**PROBLEM STATEMENT**
Find the string "computer" in the records. Copy each line that has it.

WORKING DATA Block Start

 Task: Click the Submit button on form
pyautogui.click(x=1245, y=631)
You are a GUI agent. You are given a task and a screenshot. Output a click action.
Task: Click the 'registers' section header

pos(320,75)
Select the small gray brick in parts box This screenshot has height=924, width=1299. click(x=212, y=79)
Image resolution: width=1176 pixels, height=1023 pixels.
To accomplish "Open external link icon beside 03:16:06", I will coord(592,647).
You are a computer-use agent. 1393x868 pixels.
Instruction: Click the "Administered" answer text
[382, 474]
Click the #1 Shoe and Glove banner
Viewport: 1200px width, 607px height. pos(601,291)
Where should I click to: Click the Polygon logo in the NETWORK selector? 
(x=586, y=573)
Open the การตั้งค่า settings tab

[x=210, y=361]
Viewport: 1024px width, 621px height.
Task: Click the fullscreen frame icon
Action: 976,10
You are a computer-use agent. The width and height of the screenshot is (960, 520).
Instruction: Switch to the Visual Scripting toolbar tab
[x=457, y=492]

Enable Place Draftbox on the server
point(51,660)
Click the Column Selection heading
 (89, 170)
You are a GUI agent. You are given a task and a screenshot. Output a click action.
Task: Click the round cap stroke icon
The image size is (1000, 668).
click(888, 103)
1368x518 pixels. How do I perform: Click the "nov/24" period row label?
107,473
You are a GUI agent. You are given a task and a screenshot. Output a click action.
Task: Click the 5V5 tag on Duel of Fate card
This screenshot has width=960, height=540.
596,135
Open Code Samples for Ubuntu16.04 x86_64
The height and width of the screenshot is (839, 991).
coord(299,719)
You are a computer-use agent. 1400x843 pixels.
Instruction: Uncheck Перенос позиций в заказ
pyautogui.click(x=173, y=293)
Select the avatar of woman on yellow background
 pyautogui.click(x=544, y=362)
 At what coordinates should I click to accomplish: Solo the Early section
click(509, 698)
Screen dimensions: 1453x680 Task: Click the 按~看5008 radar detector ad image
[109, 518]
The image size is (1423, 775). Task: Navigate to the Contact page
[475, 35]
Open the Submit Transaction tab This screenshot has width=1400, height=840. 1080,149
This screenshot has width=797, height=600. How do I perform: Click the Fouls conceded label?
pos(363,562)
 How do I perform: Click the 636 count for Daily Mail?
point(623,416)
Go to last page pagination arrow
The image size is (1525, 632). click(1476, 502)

WORKING DATA Block End

**EXERCISE SOLUTION**
You are a computer-use agent. 1393x868 pixels.
You are a computer-use agent. The width and height of the screenshot is (960, 520).
You are a computer-use agent. 1400x843 pixels.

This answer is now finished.